● **What is needed**
Please show every line in the entries below that includes the word "link".

● **Exercise data**
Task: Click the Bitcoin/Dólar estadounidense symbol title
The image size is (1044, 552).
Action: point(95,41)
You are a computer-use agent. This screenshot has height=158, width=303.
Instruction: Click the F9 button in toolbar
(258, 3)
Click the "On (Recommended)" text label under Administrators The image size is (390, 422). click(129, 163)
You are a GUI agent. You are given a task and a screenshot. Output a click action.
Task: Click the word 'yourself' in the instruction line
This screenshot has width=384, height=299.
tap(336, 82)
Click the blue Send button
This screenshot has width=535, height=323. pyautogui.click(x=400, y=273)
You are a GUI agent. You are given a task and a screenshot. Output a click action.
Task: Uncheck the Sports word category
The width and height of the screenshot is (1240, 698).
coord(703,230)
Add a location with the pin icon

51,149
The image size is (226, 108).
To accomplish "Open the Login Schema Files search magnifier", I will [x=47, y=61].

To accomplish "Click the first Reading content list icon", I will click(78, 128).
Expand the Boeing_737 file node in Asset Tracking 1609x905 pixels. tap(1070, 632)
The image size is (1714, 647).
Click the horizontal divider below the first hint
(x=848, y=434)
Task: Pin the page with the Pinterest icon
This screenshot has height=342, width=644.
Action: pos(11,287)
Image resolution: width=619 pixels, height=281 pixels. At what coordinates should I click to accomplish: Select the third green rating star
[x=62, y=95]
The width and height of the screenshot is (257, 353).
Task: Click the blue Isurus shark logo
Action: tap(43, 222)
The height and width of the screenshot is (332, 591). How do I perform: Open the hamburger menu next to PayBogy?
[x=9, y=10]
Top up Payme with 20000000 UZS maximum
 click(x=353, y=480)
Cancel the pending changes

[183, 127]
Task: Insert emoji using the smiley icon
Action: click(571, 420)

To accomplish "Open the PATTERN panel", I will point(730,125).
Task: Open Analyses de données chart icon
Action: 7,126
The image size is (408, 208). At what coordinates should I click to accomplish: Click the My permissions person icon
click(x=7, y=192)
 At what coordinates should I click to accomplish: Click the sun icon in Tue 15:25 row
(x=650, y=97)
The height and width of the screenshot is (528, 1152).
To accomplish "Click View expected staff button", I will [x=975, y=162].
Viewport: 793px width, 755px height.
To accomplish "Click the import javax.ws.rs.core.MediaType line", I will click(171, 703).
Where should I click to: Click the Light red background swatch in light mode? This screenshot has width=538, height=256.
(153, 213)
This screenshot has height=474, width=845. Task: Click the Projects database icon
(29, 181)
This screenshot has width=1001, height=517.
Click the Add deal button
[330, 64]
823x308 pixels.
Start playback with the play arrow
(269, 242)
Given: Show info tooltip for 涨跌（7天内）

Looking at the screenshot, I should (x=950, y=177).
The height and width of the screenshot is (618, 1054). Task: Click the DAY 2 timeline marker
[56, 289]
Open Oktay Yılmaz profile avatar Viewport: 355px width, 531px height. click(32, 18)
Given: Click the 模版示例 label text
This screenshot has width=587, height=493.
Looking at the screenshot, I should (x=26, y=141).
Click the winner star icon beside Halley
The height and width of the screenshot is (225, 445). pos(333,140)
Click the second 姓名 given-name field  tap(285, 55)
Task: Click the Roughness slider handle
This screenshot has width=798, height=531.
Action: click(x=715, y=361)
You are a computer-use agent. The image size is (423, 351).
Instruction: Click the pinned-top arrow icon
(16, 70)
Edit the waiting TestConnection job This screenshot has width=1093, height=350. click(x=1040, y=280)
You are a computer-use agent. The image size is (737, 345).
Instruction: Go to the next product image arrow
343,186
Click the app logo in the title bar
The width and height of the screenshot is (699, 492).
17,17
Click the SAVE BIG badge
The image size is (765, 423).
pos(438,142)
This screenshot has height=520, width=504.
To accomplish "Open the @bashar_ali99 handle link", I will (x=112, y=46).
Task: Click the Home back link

● **Answer space**
To accomplish "Open the @bashar_ali99 handle link", I will (x=112, y=46).
Task: Click the Home back link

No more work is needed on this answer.